Réseaux sociaux interdits aux moins de 15 ans : pas si simple…

L'Assemblée nationale vient d'adopter une proposition de loi visant à fixer à 15 ans l'âge minimum pour s'inscrire seul sur un réseau social, sans l'autorisation des parents. Une intention louable, mais un dispositif difficile à mettre en place...
Depuis plusieurs années, la législation européenne, via l'article 8 du règlement général sur la protection des données (RGPD), impose aux réseaux sociaux comme Instagram, Facebook, TikTok et Snapchat de fixer une "majorité numérique" située entre 13 et 16 ans – chaque pays est libre de décider lui-même de ce seuil, tant qu'il se situe dans la fourchette. Cette majorité numérique correspond à l'âge à partir duquel on considère qu'un utilisateur maîtrise son image et ses données personnelles, et qu'il est en mesure de donner son accord pour que ces informations soient utilisées par des services en ligne, sans avoir besoin d'autorisation parentale.

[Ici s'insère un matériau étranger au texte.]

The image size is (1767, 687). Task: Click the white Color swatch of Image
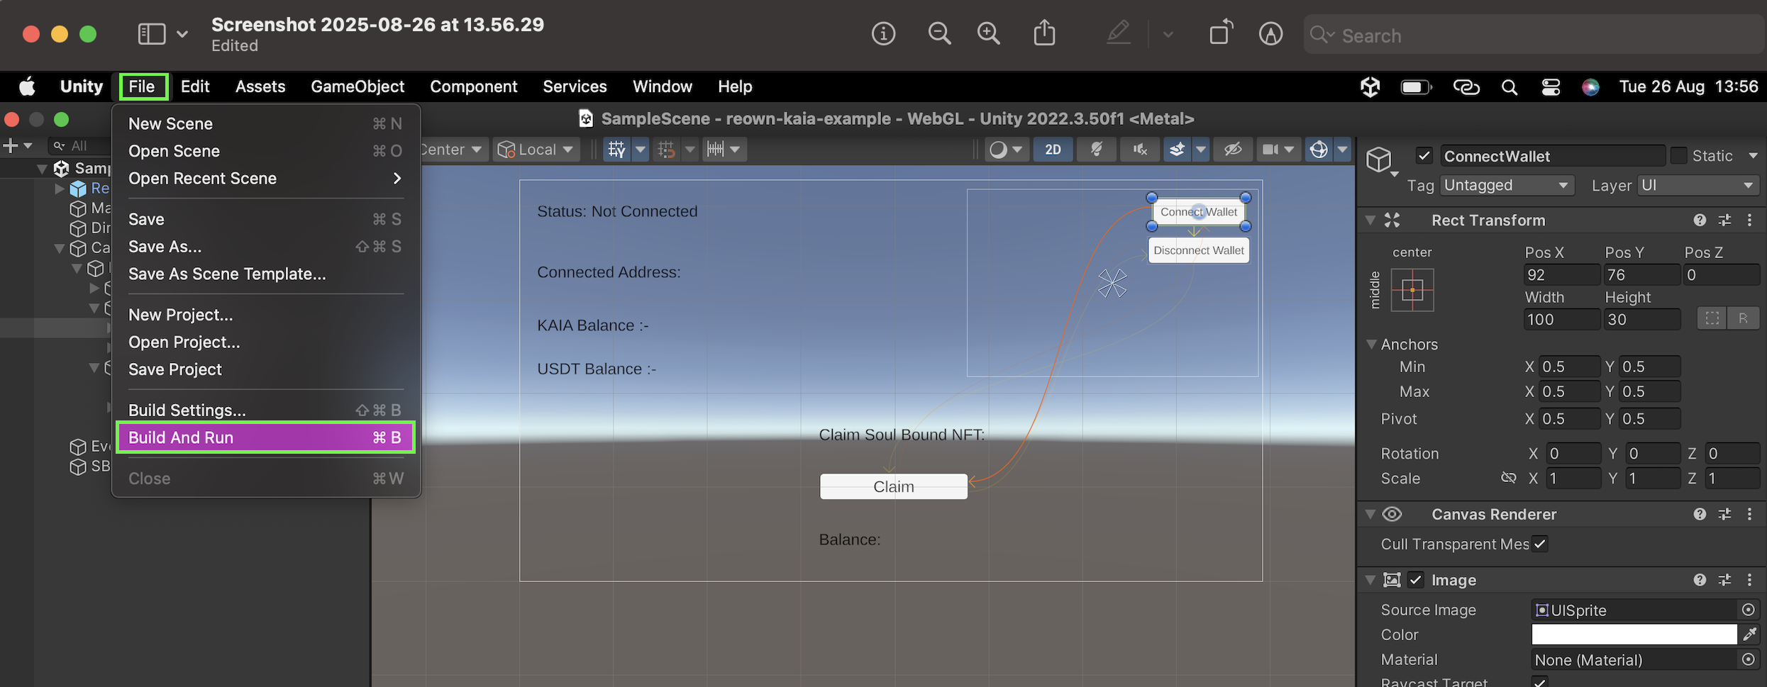1634,635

Bien évidemment, ce seuil n'est absolument pas respecté dans les faits. Selon la Commission nationale de l'informatique et des libertés (CNIL), la première inscription sur les réseaux sociaux intervient "en moyenne vers 8 ans et demi, et plus de la moitié des 10-14 ans y sont présents", et ce, même si de nombreuses plateformes comme Facebook, Instagram et TikTok sont tout bonnement interdites aux moins de 13 ans – mais aucune vérification sérieuse n'est mise en place. C'est bien simple, selon l'enquête Génération numérique "les pratiques numériques des jeunes de 11 à 18 ans" publiée par la CNIL en mars 2021, 44 % des 11-18 ans ont déjà menti sur leur âge sur les réseaux sociaux.

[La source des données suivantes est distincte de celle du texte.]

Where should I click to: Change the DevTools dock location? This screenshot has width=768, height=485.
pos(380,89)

Jusqu'ici, la majorité numérique ne faisait pas l'objet d'une définition juridique dans la loi française. L'âge minimum pour accéder aux plateformes en ligne était librement défini par les plateformes elles-mêmes. Face à ce problème, le député d'Horizon Laurent Marcangeli a présenté le jeudi 2 mars un projet de loi visant à fixer la majorité numérique à 15 ans, comme le rapporte Le Monde. Un texte qui a été adopté par l'Assemblée nationale à quasiment l'unanimité, à 82 voix contre 2. Son objectif est d'"instaurer une majorité numérique" et de "lutter contre la haine en ligne". Les parents devront donc donner – ou non – leur accord pour que leur enfant de moins de 15 ans puisse s'inscrire sur les réseaux sociaux. De plus, les plateformes seront contraintes de vérifier l'âge de tout nouvel inscrit. Toutefois, la mise en œuvre du système reste floue – et c'est bien le problème. Le texte de loi doit encore être soumis au Sénat.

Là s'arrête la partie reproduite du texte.